No todo fue fracaso para Jean Marc Gaspard Itard, su trabajo con Víctor sentó las bases revolucionarias de la educación especial. Sus investigaciones fueron continuadas por Seguin, quien, a su vez, influiría en Montessori.

Las Memorias de Itard fueron utilizadas por François Truffaut para hacer su película L’enfant sauvage (El niño salvaje). “No es un hombre, no es un animal”, decía uno de los carteles de promoción de la película. La fotografía fue de Néstor Almendros, y en los papeles principales estaba el propio Truffat, como Gaspard Itard, y Jean Pierre Leaud. La película es de 1960, dura 85 minutos y fue filmada en blanco y negro.

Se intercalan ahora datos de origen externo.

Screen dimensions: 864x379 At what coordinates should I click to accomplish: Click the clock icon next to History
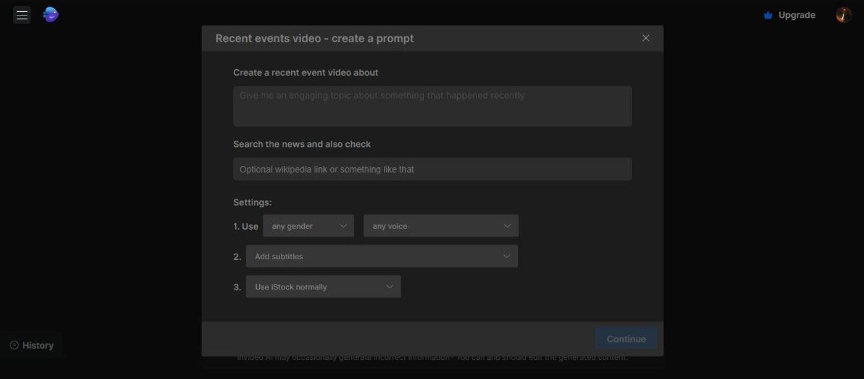(14, 345)
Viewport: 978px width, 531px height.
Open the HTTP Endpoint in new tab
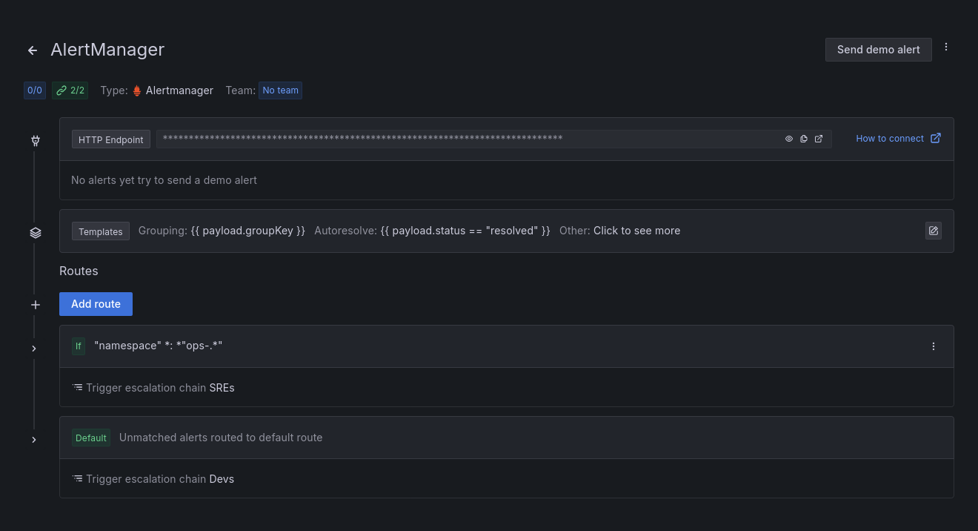pos(819,139)
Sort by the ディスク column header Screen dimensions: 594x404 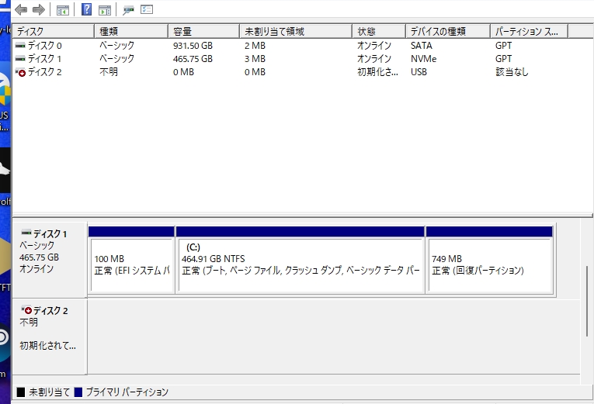click(53, 31)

El mismo Chris Carter (Expedientes secretos X), dijo de ella: “Es fascinante que él (Víctor) podía meter su mano en agua hirviendo y no se quemaba, ya que el muchacho no entendía el concepto. ¿Es que acaso el dolor es un concepto?”.

Para el lector moderno dice Ellen Magenis: “No cabe duda de que el niño salvaje de Aveyron mostraba la mayoría de los rasgos característicos del autismo, cualquiera que fuera su causa originaria”.